Copy the material verbatim from the line with "Where should I click to: Switch" to the line with "click(x=610, y=591)", including both of those lines.
# # # # # # #
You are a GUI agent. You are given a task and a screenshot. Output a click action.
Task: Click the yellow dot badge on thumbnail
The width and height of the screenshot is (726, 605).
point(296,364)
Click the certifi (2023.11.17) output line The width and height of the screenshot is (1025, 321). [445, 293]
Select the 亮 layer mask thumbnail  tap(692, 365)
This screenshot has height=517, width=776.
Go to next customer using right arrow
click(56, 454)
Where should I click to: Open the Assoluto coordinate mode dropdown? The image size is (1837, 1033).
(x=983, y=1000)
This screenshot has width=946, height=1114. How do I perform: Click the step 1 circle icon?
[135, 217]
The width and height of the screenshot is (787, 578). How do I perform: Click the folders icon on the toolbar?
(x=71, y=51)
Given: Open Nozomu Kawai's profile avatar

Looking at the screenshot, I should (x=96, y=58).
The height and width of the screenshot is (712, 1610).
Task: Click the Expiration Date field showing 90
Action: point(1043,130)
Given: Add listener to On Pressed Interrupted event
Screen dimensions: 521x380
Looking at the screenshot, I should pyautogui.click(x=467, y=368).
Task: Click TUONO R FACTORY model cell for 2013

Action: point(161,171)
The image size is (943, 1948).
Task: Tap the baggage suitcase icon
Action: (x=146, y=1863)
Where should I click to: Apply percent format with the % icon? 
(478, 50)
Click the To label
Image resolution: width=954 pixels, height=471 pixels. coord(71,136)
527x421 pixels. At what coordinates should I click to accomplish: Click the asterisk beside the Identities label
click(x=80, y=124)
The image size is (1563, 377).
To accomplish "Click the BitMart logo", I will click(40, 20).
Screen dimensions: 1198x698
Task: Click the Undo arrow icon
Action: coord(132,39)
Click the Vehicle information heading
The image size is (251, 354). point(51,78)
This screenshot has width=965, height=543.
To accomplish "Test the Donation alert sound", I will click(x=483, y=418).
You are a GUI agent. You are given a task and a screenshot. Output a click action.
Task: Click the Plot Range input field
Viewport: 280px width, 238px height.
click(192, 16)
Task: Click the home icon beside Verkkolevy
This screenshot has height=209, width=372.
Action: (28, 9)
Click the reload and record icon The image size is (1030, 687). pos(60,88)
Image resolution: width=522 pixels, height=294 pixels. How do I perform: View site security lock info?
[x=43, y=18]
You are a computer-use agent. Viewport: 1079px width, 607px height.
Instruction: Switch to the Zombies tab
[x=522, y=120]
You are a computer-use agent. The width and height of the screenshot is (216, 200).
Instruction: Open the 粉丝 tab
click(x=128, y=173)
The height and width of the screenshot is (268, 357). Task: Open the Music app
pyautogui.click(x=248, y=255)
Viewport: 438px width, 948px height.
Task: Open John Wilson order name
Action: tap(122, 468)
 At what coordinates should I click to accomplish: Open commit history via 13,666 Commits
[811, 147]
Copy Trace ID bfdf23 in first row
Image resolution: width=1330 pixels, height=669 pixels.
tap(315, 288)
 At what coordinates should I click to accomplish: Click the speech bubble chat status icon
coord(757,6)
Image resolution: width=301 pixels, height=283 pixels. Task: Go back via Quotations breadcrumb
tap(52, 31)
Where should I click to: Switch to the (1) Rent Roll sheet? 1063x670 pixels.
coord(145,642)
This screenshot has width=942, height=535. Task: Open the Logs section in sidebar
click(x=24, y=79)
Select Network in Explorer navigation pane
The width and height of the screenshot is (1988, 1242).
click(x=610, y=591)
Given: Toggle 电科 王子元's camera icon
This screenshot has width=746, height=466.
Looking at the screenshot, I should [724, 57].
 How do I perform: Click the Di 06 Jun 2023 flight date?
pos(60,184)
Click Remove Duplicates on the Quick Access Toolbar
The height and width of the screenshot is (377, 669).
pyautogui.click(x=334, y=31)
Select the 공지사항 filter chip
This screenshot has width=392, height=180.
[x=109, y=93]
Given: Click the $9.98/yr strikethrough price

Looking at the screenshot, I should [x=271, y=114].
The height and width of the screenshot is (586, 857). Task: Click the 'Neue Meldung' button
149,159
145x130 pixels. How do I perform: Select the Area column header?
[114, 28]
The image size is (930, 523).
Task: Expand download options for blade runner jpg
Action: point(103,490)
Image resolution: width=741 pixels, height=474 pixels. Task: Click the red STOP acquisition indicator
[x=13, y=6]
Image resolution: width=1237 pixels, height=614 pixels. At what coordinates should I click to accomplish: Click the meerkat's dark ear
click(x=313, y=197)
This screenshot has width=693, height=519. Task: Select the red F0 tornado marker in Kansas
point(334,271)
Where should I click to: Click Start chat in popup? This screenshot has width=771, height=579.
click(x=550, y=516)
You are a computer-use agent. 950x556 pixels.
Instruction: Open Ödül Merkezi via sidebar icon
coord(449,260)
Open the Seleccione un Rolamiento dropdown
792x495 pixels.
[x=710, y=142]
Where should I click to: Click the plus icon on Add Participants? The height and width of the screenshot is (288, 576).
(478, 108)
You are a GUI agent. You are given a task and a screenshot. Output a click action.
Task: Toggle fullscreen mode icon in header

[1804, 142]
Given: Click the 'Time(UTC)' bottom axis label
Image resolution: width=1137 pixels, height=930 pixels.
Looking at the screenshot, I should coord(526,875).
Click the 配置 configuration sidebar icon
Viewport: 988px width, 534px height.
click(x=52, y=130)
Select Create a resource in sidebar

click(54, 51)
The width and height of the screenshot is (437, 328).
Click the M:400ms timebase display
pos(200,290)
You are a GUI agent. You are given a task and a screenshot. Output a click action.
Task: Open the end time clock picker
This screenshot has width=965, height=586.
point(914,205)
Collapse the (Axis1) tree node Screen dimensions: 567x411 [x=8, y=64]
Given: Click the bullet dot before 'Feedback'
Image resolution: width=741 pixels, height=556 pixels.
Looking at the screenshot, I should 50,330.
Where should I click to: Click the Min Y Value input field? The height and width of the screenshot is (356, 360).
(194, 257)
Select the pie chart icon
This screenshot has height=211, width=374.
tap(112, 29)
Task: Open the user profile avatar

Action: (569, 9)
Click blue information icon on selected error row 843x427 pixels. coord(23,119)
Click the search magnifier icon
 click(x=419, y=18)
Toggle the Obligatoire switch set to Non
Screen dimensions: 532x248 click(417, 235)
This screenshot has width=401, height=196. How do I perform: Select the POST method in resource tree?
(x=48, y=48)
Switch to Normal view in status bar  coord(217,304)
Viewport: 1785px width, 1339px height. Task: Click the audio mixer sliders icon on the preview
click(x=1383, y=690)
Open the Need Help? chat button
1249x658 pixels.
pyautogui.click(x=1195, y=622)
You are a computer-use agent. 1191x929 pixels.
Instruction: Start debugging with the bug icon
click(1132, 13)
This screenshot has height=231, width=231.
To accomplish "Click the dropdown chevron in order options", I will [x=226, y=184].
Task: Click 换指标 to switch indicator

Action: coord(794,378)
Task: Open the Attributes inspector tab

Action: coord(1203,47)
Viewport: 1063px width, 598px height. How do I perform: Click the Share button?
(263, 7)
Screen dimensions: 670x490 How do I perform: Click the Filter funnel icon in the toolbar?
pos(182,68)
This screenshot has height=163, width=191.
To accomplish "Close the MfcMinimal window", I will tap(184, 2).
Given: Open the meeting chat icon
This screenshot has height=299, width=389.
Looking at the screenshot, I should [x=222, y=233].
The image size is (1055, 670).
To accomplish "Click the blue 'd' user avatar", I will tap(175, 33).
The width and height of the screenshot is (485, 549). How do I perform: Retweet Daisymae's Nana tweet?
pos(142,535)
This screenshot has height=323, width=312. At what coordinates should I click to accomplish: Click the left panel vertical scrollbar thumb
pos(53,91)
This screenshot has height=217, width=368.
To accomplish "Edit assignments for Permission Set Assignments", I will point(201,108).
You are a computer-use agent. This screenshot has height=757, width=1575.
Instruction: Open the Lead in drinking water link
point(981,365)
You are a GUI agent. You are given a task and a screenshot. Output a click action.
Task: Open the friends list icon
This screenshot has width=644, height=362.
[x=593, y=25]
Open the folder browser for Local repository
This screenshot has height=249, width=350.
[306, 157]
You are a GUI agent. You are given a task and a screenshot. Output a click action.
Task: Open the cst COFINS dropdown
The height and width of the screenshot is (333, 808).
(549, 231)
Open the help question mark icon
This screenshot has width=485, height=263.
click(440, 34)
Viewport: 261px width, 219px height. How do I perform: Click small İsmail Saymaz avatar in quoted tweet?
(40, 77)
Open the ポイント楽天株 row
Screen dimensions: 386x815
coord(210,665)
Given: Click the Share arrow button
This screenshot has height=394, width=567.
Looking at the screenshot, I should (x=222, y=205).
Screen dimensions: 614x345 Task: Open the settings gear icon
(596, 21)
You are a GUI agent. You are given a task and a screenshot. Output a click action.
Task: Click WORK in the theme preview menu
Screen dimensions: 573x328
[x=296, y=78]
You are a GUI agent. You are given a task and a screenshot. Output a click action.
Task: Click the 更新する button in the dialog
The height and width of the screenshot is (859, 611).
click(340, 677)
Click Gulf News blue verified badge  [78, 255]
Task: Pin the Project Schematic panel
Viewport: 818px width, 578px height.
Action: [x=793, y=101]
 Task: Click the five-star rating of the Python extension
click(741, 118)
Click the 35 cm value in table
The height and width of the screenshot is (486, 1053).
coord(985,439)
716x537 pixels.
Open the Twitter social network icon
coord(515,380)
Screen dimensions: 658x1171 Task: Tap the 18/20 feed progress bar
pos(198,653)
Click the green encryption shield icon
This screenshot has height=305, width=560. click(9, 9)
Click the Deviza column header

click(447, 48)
# # # # # # #
▶ [RESULT OF THE EXERCISE]
Where should I click to: Switch to the (1) Rent Roll sheet? 1063x670 pixels.
coord(145,642)
This screenshot has width=942, height=535. Task: Open the Logs section in sidebar
click(x=24, y=79)
Select Network in Explorer navigation pane
The width and height of the screenshot is (1988, 1242).
click(x=610, y=591)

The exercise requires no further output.